Be careful when encoding video, for two reasons:
1) The codec you use may or may not be around in 20 years when you want to view the videos. I archive videos from time to time using the Theora codec (as a .ogg file), which is open source.
2) You are introducing lossy artefacts into the video for the sake of saving space, which will be much less of a consideration in the coming few years.
I capture analog video all the time for the purposes of professional editing, and shoot to/ capture from MiniDV, which uses a fairly mild compression and uses ~13GB/ hour. Encoding down to a DVD MPEG stream will cut that down fractionally and still look very good, and afford you some measure of confidence that the codec required to decompress the stream ought to be around for a generation or so.

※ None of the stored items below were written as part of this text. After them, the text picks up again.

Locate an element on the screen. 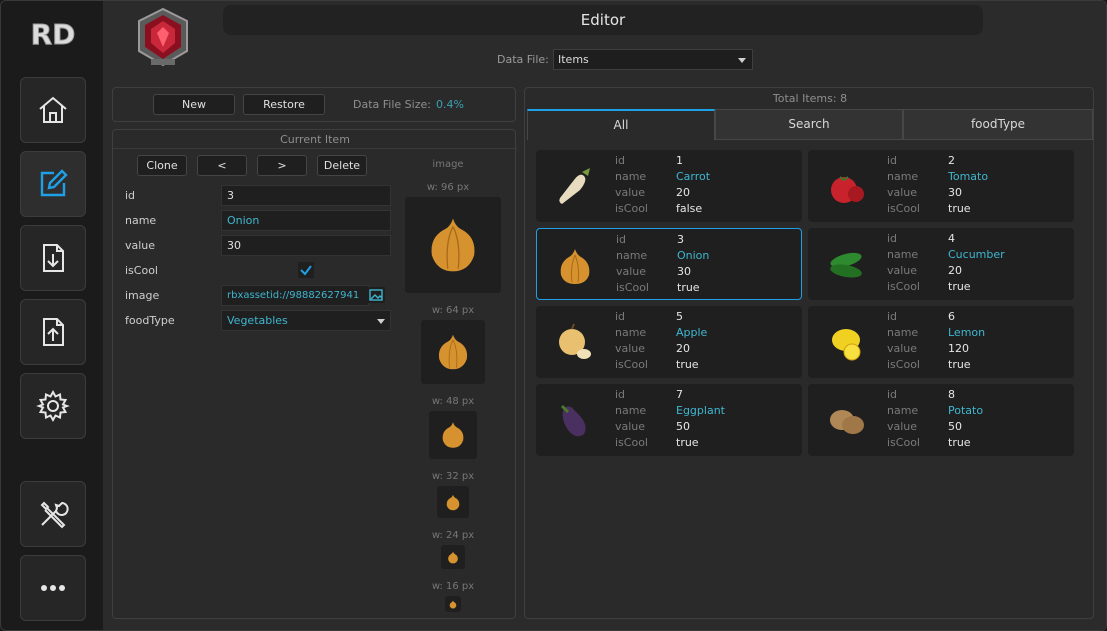 This screenshot has height=631, width=1107. nav-settings-button is located at coordinates (53, 406).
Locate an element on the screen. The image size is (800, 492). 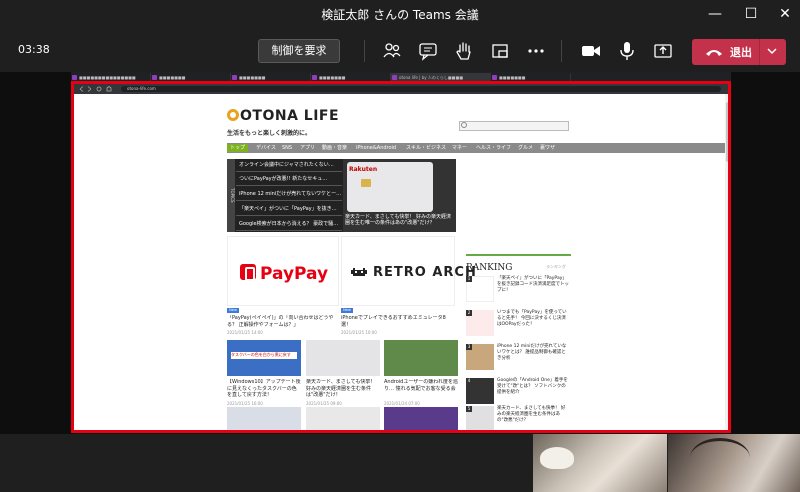
leave-button: 退出 is located at coordinates (739, 52).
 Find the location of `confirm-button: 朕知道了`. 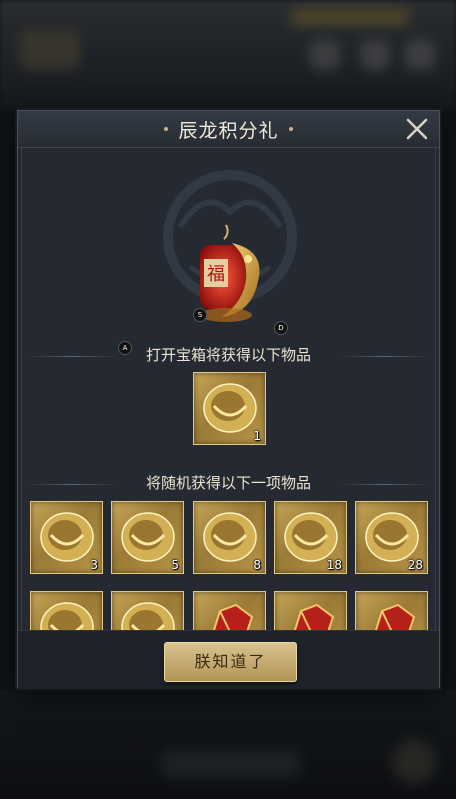

confirm-button: 朕知道了 is located at coordinates (230, 662).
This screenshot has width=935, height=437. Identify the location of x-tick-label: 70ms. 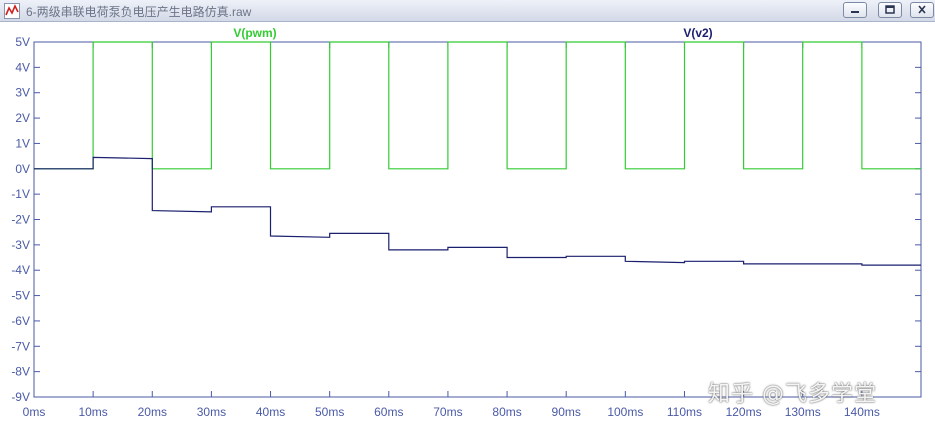
(448, 412).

My advice is to get a reasonably priced Firewire based capture unit that will create files using the DV codec (~13GB/ hour). If you have space enough to hold that much data, I'd leave 'er as is for archival. If space is a consideration, though, I would use a DVD authoring program to create the files necessary to burn to DVD (they'll be .mpeg files, even if the file extension is not ".mpeg". You can play them in most media players.) at somewhere between 4 and 8mbps (megabits per second), depending on how much video you'd want to squeeze onto a DVD. Any lower than 4mbps and you may start to see loss in the video quality, and any more than 8mbps and you may run into compatibility issues with some DVD players. You can then burn the prepared DVD from your hard drive to a DVD using whatever software you wish, *and* you still have the prepared files on your computer for archival and computer viewing.